> [INSTRUÇÕES]
a) Reescreva em forma de lista o parágrafo da entrevista que começa por "Foi horrível, porque foi o primeiro filme", mantendo os factos principais.
b) Indique se cada afirmação está de acordo com a entrevista, respondendo sim ou não e citando as palavras decisivas: (i) A neta de Salgueiro Maia entrega um cravo ao ator que o interpreta. (ii) O filme estreou na data inicialmente prevista. (iii) A personagem ganhou forma sobretudo a partir de conversas com capitães de abril.

> [EXCERTO DO TEXTO]
● ● ● ● ●
Quis com este filme dar a conhecer o homem por de trás do herói?

Sim, acho que já todos conhecíamos um bocadinho do herói, ou se não conhecíamos deveríamos conhecer. Mas acho que o filme incide mais em cima da história da pessoa de Salgueiro Maia, não tanto do herói. Fui à procura deste Salgueiro Maia. Falei com a Natércia [viúva de Salgueiro Maia], falei com alguns capitães de abril, mas confesso que foi com base nas minhas conversas com a Natércia que foi crescendo e ganhando forma este homem. Não sei se o fiz tão fiel aquilo que ela imaginava dele ou ainda se lembra, mas ela na antestreia disse-me que eu lhe dei toda a humanidade. Havia coisas que ela achava diferentes, mas pelo menos em humanidade, estava lá. Fiquei feliz porque no fundo era isso que queria retratar e reforçar, a humanidade de Salgueiro Maia.

Há algum familiar de Salgueiro Maia que entre no filme?

Entra a neta, a Daniela que nunca o conheceu o avô, mas o António Sousa Duarte achou por bem que alguém da família entrasse no filme, então a dada altura nas cenas da Revolução, no Largo do Carmo, ela entrega um cravo ao Tomás Alves, o ator que faz de Salgueiro Maia e dá-lhe um abraço. Foi um abraço muito emotivo. Foi um momento de silêncio no plateau, como há poucos. Ali pairou uma coisa estranha. Foi muito bonito.

Este é um filme que foi rodado em plena pandemia. Como foram as filmagens?

Foi horrível, porque foi o primeiro filme a ser rodado. Era o desconhecimento total, havia muitas dúvidas. Nós estamos sempre de máscara, sempre de álcool-gel, púnhamos luvas. A DGS passava na rodagem com a polícia para se certificar que estávamos com os figurantes certos. Foi horrível. Foi a primeira reação a tudo. Foi um filme bastante difícil por isso. Era o desconhecido. Ainda ninguém sabia nada sobre a doença e tivemos que rodar uma longa-metragem.

Isso tudo atrasou o filme?

Sim, o filme já deveria ter estreado há um ano e tal. Com a pandemia atrasou. Acho que nada mais a propósito, porque de repente estamos a estrear nos 30 anos da morte de Salgueiro Maia. Estreia um filme sobre a liberdade quando nós vivemos momentos que estão nos antípodas da liberdade. De repente não sabemos o que podemos dizer, escrever e ler. A intolerância está a começar a vincar-se na nossa sociedade, então de repente parece que estamos a abandonar uma liberdade que o Salgueiro Maia ouso conquistar para nos encaminharmos para uma liberdade que escolhemos não ter. Acho que foi um atraso certo, o do filme!
● ● ● ● ●
> [DADOS EXTRAÍDOS]
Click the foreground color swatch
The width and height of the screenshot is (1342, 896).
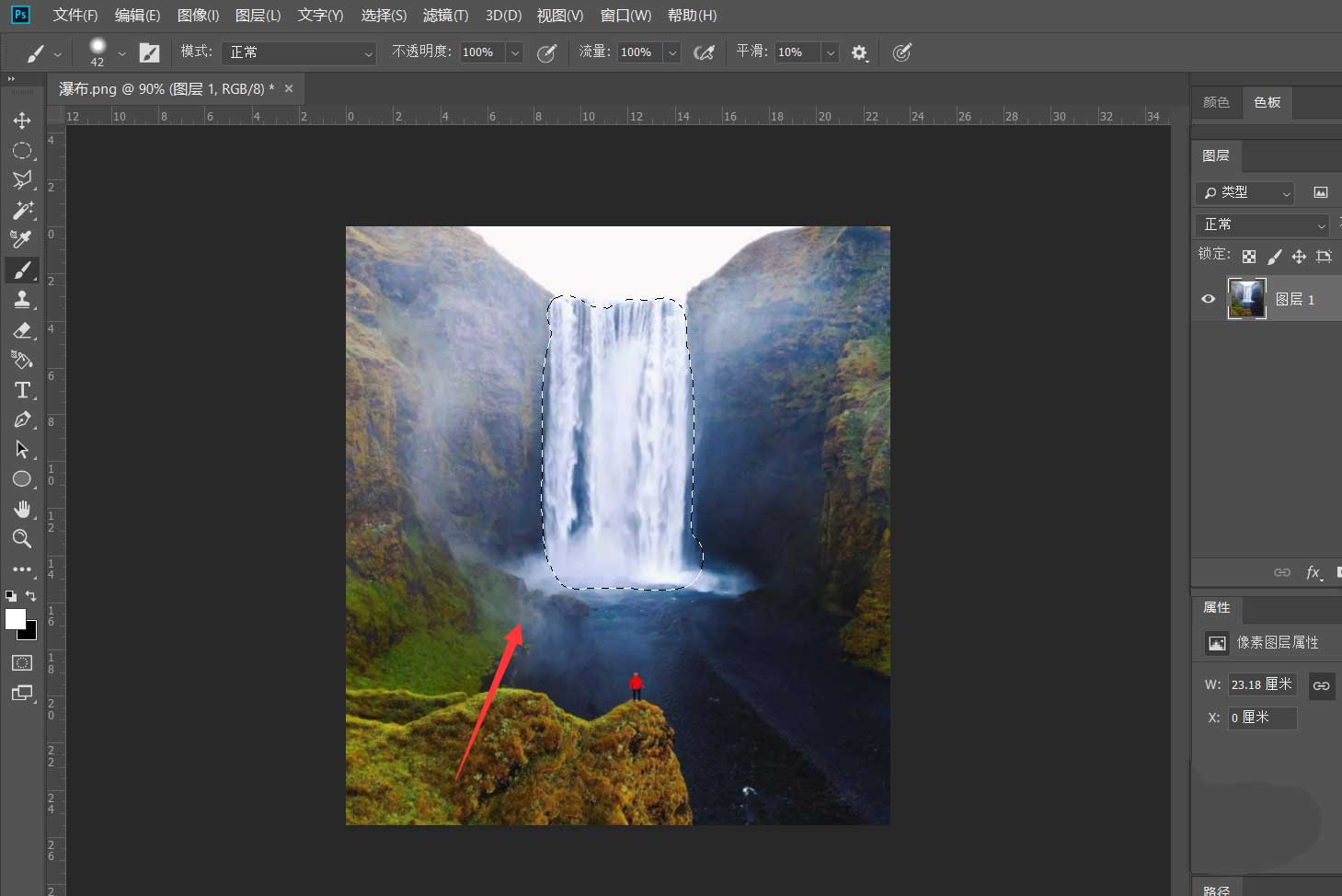click(15, 619)
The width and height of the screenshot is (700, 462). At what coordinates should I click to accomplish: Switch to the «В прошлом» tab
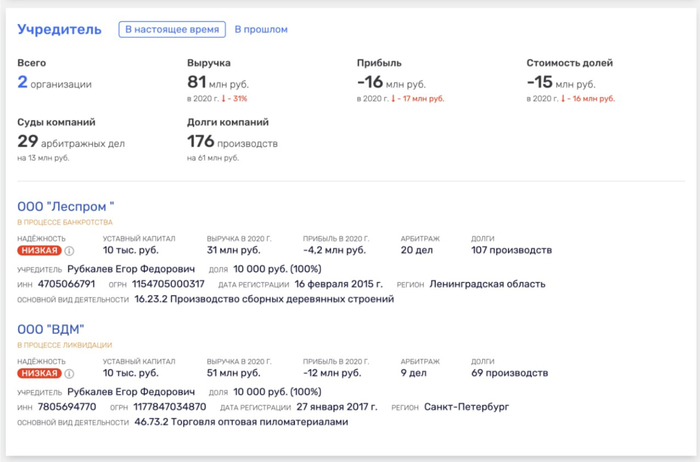261,30
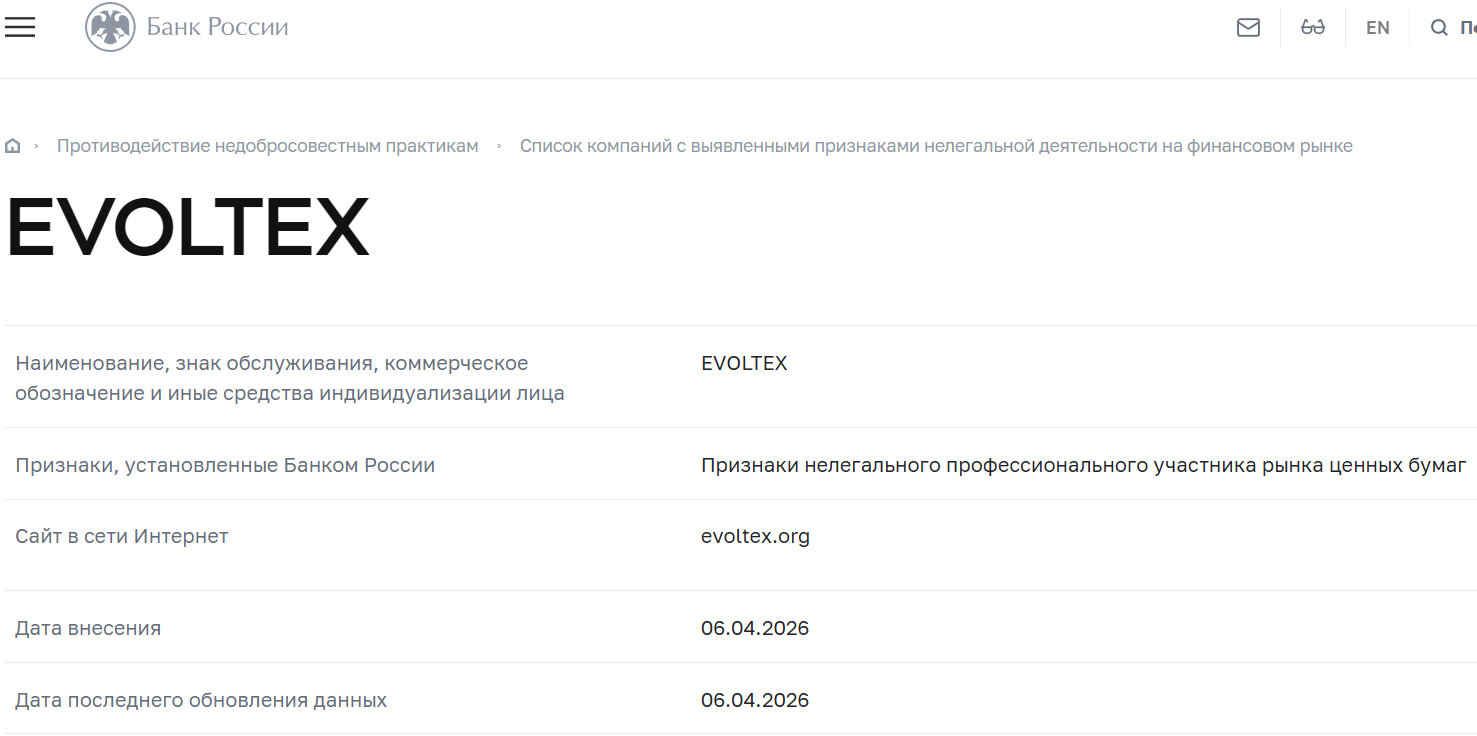The width and height of the screenshot is (1477, 736).
Task: Click the Признаки, установленные Банком России label
Action: click(x=225, y=465)
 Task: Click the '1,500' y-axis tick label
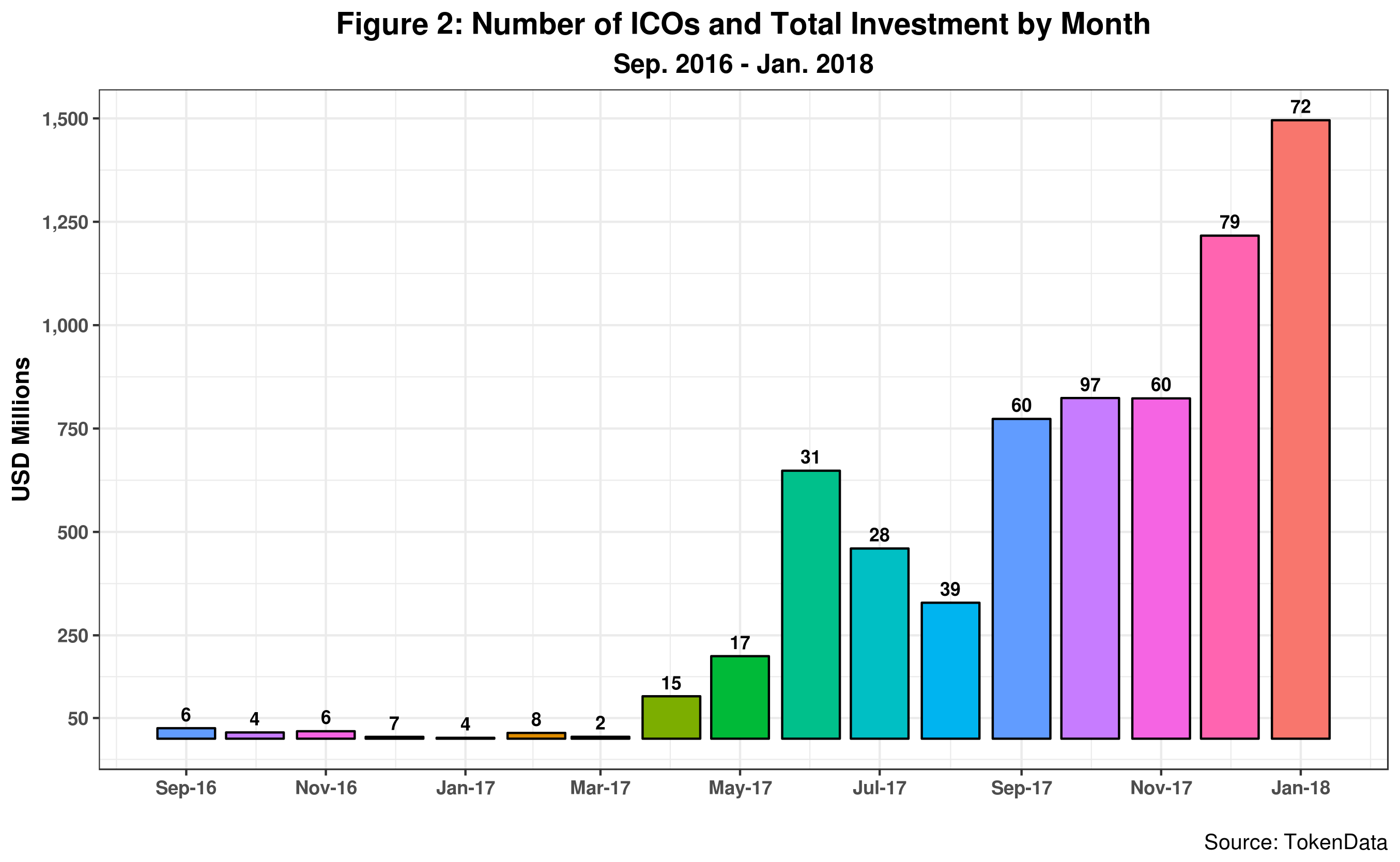66,119
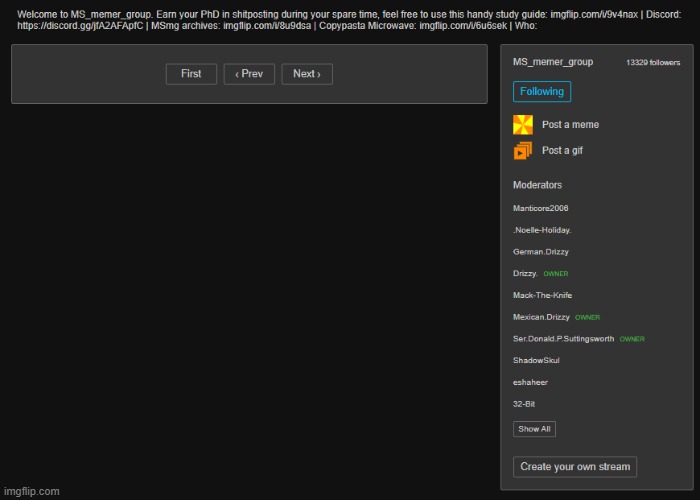Open moderator Manticore2006's profile
This screenshot has height=500, width=700.
[540, 208]
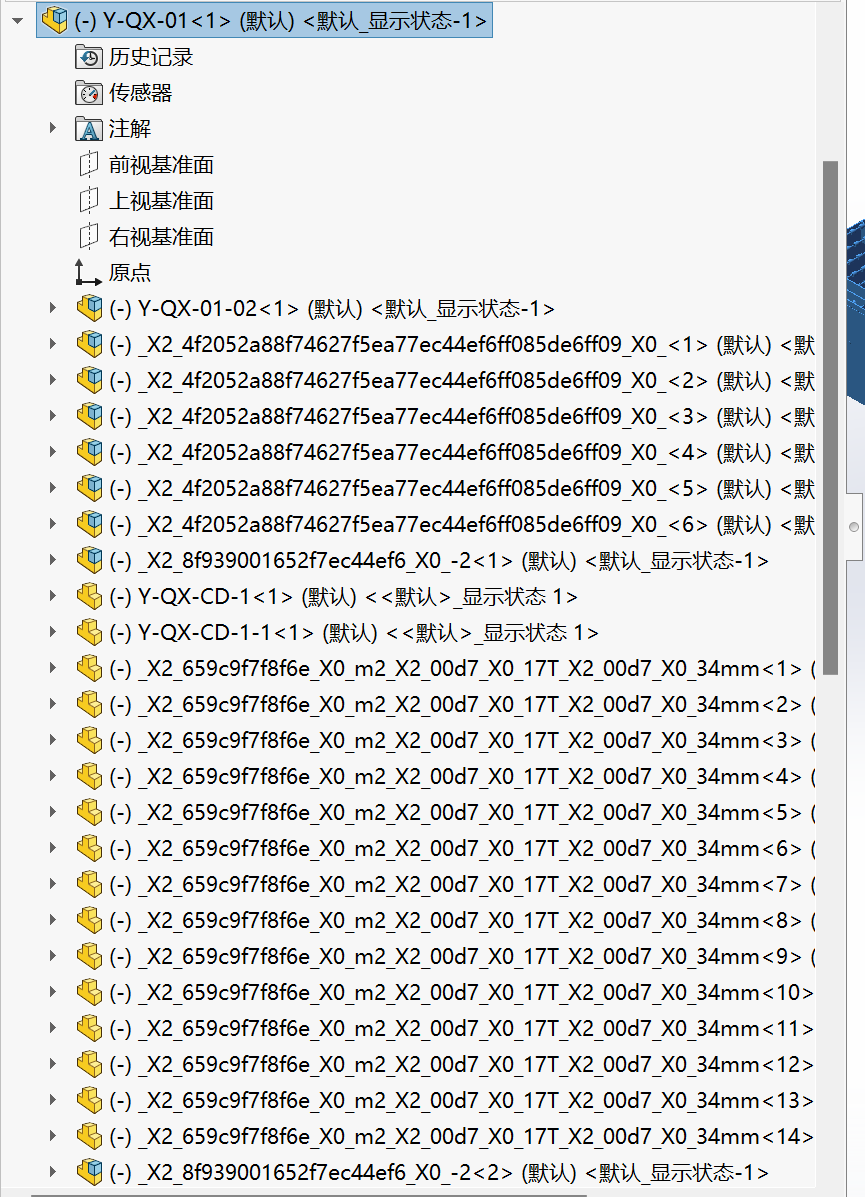865x1197 pixels.
Task: Click the Annotations (注解) icon
Action: [x=89, y=129]
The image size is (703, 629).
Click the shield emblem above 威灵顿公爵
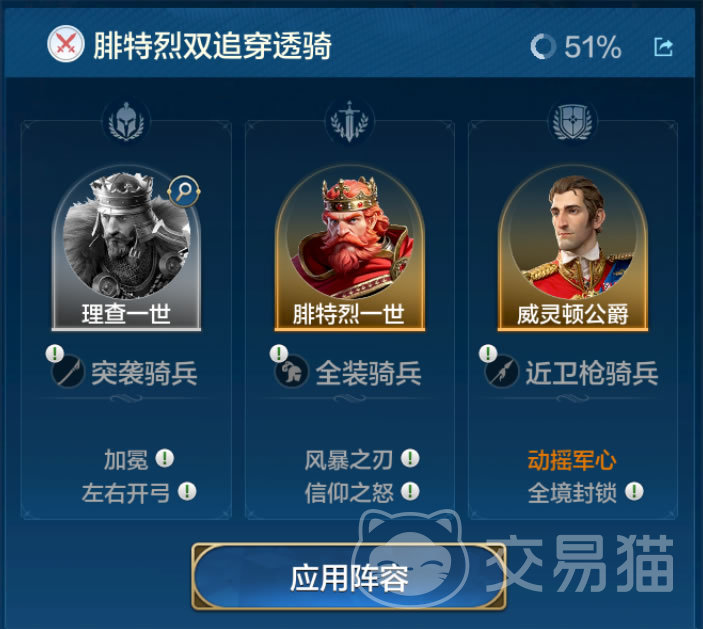click(573, 121)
● ● ● ● ●
> [SOLUÇÕES A SEGUIR]
a)
- Foi o primeiro filme a ser rodado na pandemia, num quadro de desconhecimento total e muitas dúvidas.
- A equipa usava sempre máscara e álcool-gel, e também luvas.
- A DGS passava na rodagem com a polícia para confirmar que estavam com os figurantes certos.
- Foi um filme bastante difícil: ainda ninguém sabia nada sobre a doença e foi preciso rodar uma longa-metragem.

b)
(i) Sim: "ela entrega um cravo ao Tomás Alves, o ator que faz de Salgueiro Maia"
(ii) Não: "o filme já deveria ter estreado há um ano e tal. Com a pandemia atrasou."
(iii) Não: "foi com base nas minhas conversas com a Natércia que foi crescendo e ganhando forma este homem"